Os efeitos negativos vão desde desconforto e diminuição da capacidade de trabalho físico até ao aumento da morbidade para trabalhadores que sofrem regularmente de hipertermia e maior mortalidade para cidadãos vulneráveis durante ondas de calor.
"É importante ressaltar que os raios solares em alta incidência nos seres humanos podem causar danos neurológicos a longo prazo, como disfunção do cerebelo, região fundamental para a coordenação dos nossos movimentos. Outras estruturas podem ser danificadas, como o hipocampo, o mesencéfalo e o tálamo, comprometendo a memória, os movimentos dos olhos, a integração de informações auditivas, a retransmissão de sistemas sensitivos, o controle da motricidade (extrapiramidal), o comportamento emocional e o grau de ativação do córtex", comenta o neurocirurgião Chaddad.
Aumento do risco de AVC
Conforme apresenta outro estudo, organizado pela Sociedade Europeia de Cardiologia, o clima quente e o sol na região da cabeça, especialmente em idosos, também estão associados a AVCs.
De acordo com o trabalho, que incluiu participantes de 65 anos ou mais e que foram transportados para hospitais de emergência entre 2012 e 2019 com início do AVC nos meses seguintes à estação chuvosa, para cada aumento de 1°C na temperatura, houve um risco 35% maior de visitas hospitalares.
Atenção a sintomas iniciais e preocupantes
A exaustão relacionada a altas temperaturas pode se iniciar com sintomas comuns, como tonturas, fadiga, náuseas ou dor de cabeça, e evoluir para aumento exponencial da temperatura corporal.
"O indicador neurológico mais claro é a confusão e a desorientação, causadas por um tipo de 'pane' do sistema nervoso central. Pode se manifestar como mudanças de humor mais extremas, dificuldade de processamento de informações e até incapacidade de coordenar movimentos", salienta o médico.
Como se prevenir
A forma mais importante de prevenção é evitar o contato com os raios solares em larga escala sem a proteção necessária e fora dos horários seguros, além de manter a ingestão hídrica, pois a desidratação é um causador indireto da hipotensão (pressão baixa) e AVC do tipo isquêmico.

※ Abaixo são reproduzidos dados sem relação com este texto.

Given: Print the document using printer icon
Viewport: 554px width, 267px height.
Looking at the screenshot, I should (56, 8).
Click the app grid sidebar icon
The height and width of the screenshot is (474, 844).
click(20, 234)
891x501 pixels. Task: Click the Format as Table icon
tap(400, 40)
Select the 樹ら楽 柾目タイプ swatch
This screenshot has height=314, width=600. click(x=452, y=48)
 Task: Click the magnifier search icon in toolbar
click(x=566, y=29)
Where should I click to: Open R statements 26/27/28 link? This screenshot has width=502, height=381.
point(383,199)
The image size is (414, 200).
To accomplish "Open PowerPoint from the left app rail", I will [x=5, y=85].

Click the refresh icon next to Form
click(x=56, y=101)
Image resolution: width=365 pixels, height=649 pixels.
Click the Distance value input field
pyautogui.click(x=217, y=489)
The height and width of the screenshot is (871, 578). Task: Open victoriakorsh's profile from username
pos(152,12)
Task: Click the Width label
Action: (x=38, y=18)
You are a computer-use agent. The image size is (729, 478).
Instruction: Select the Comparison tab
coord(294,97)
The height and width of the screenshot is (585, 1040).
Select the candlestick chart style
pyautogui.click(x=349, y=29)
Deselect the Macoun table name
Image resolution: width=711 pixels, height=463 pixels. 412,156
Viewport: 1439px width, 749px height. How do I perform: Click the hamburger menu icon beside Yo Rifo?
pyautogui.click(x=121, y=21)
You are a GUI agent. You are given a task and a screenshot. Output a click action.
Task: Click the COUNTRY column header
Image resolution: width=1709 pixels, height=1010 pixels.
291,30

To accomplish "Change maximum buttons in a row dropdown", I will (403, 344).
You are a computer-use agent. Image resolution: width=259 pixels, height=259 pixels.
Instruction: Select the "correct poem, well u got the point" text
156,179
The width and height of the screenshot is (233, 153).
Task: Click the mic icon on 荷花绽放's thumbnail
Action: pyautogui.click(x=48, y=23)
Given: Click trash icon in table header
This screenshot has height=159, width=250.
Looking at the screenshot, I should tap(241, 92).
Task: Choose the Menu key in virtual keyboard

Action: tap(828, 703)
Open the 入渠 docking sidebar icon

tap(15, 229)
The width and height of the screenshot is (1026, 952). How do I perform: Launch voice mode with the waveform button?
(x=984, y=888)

Outro fator é preparar mecanismos para resfriar o corpo em caso de aumento da temperatura, seja com ventiladores, ar-condicionado ou refrescar a pele com água. Em caso de qualquer mal-estar ou alteração neurológica, deve-se procurar atendimento médico de emergência.
"As pesquisas relacionadas sobre os efeitos da exposição ao sol ao longo dos anos ainda são muito recentes, mas o que é fato até aqui, principalmente diante das alterações climáticas que temos vivenciado, é a necessidade de incluir o efeito do aquecimento radiativo da luz solar na cabeça e no pescoço em futuras avaliações científicas dos impactos do estresse térmico ambiental e na proteção específica da cabeça para minimizar os efeitos prejudiciais", finaliza Chaddad.